SIR EUROPA: FIGEL’ (COMMISSIONE), "FORMAZIONE SCOLASTICA INSUFFICIENTE NELL’UE. SCOMMETTERE DI PIÙ SUL FATTORE UMANO" (2)

Il terzo criterio utilizzato nel Rapporto Ue sulla formazione, presentato dalla Commissione, riguarda i diplomati della filiera matematica, scientifica e tecnologica, che appaiono in aumento nell’Ue27. Nel 2005 erano circa 850mila l’anno i diplomati in tali ambiti; nel 2010, "se si manterrà l’attuale trend, dovrebbero essere un milione". I paesi che mostrano il maggior tasso di giovani che hanno terminato il ciclo di studi nei settori scientifici sono l’Irlanda, la Francia e la Lituania. Troppo modesta invece la partecipazione degli adulti alle attività formative lungo tutto l’arco della vita.
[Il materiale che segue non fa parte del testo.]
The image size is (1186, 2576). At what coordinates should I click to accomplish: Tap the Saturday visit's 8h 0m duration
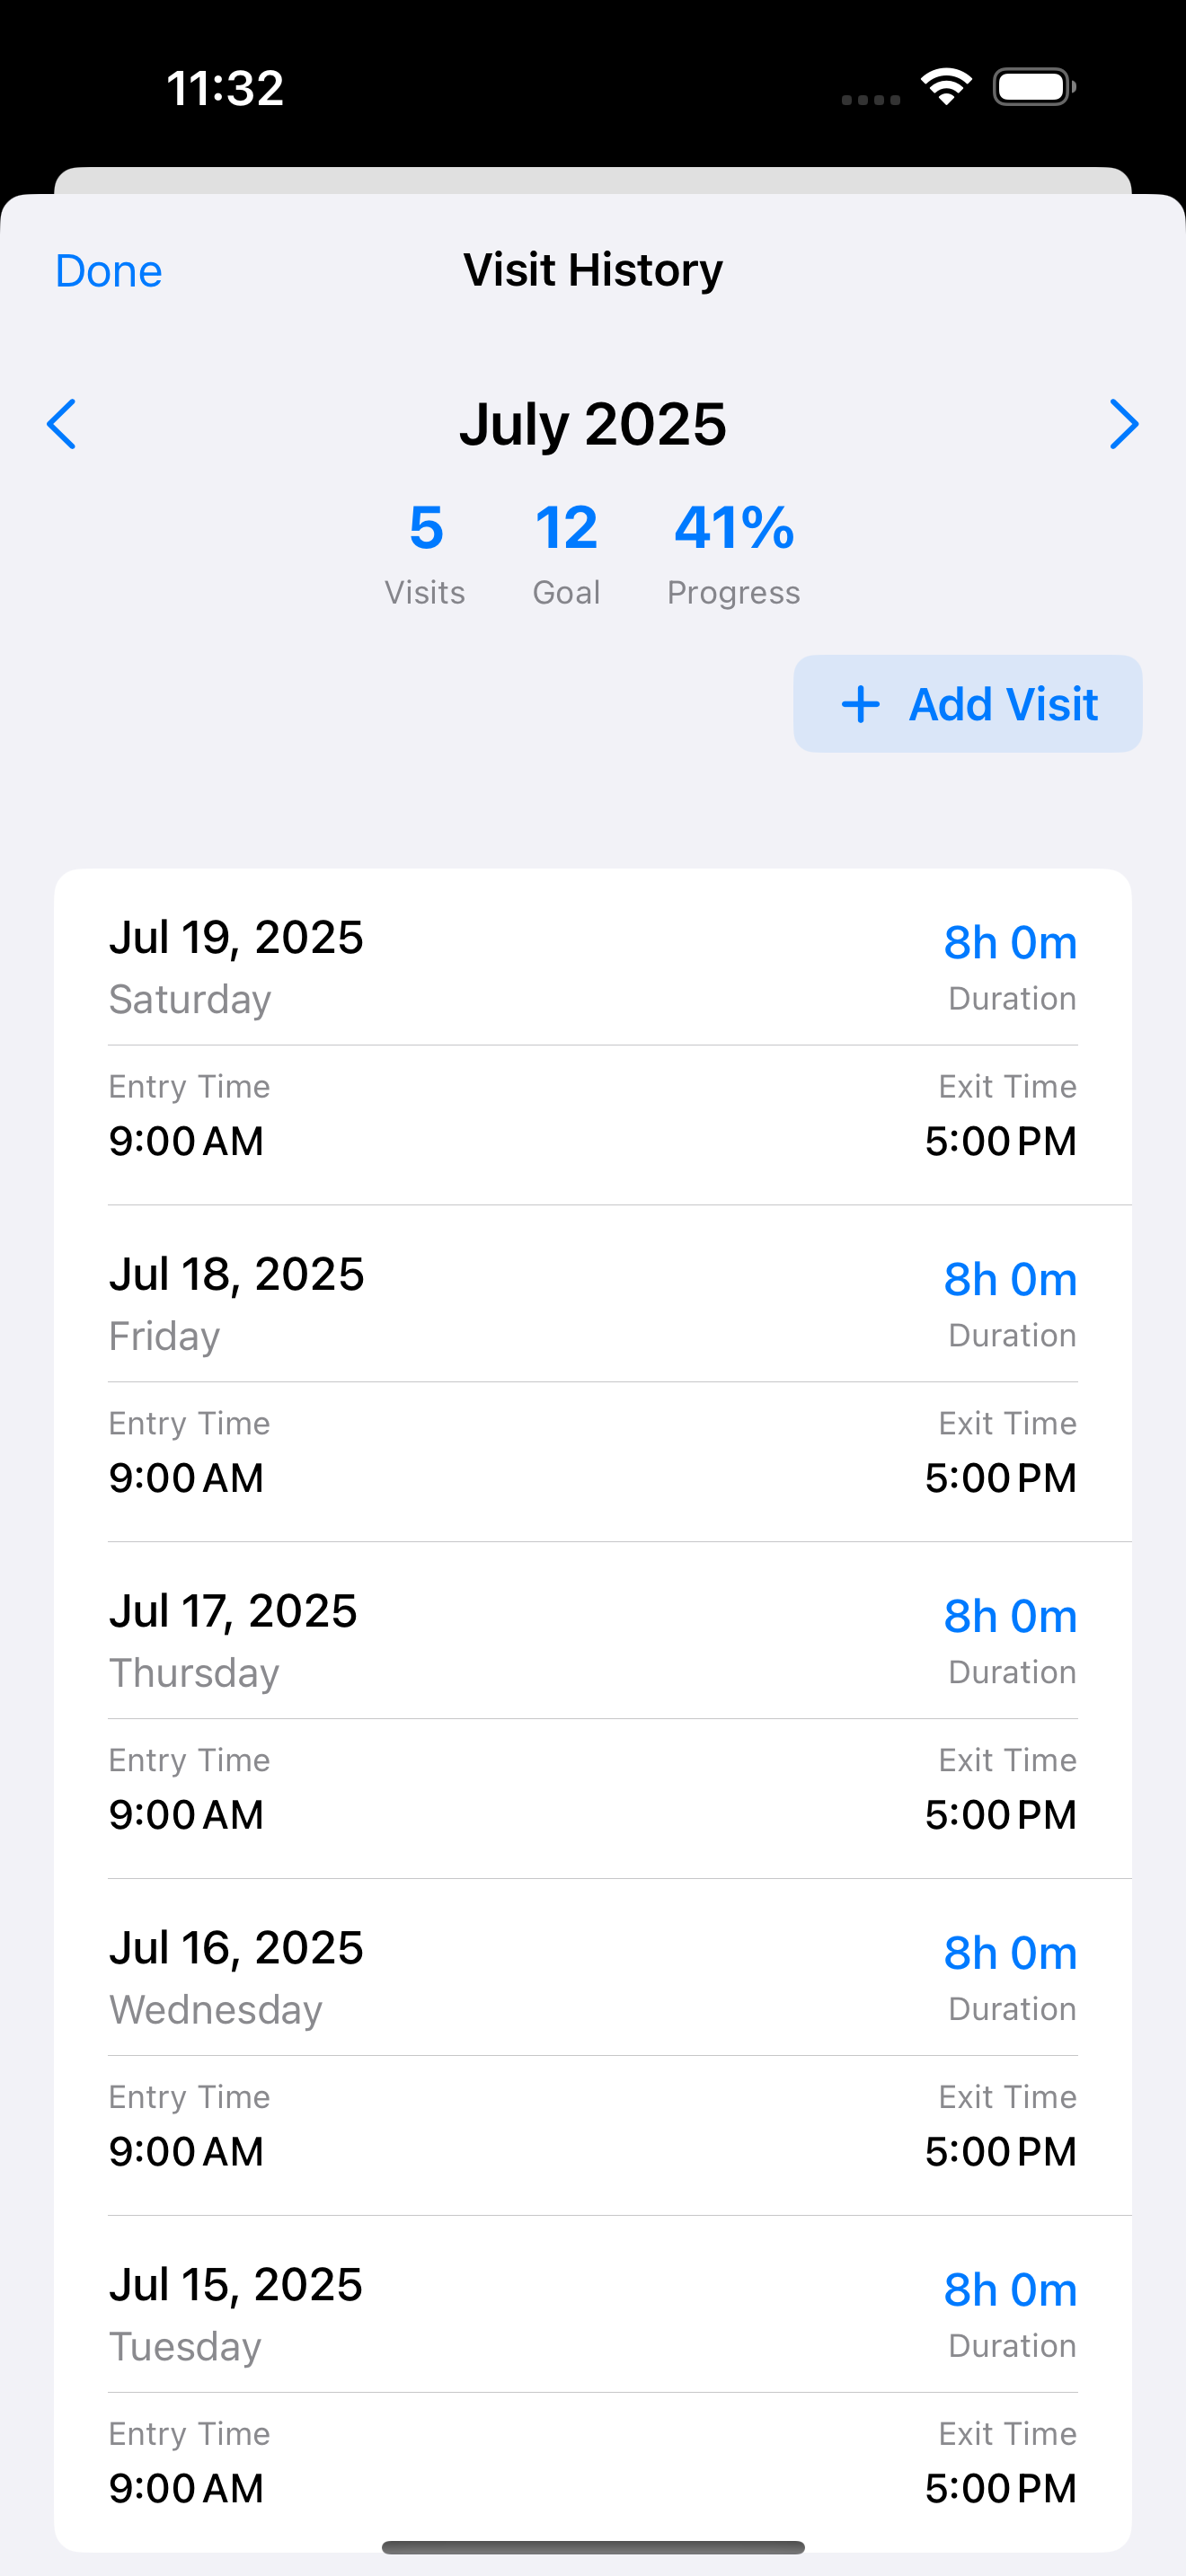pyautogui.click(x=1010, y=943)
Lo studio giudica poi insufficiente l’attitudine alla lettura nei ragazzi d’età inferiore ai 15 anni. Il rapporto prende quindi in considerazione altri indicatori, al di là dei cinque criteri fondamentali per giudicare l’istruzione nell’Ue. Lo studio delle lingue straniere, ad esempio, è ritenuto "insufficiente". Allo stesso modo appare "inadeguato il finanziamento dei sisteni educativi" nei paesi Ue.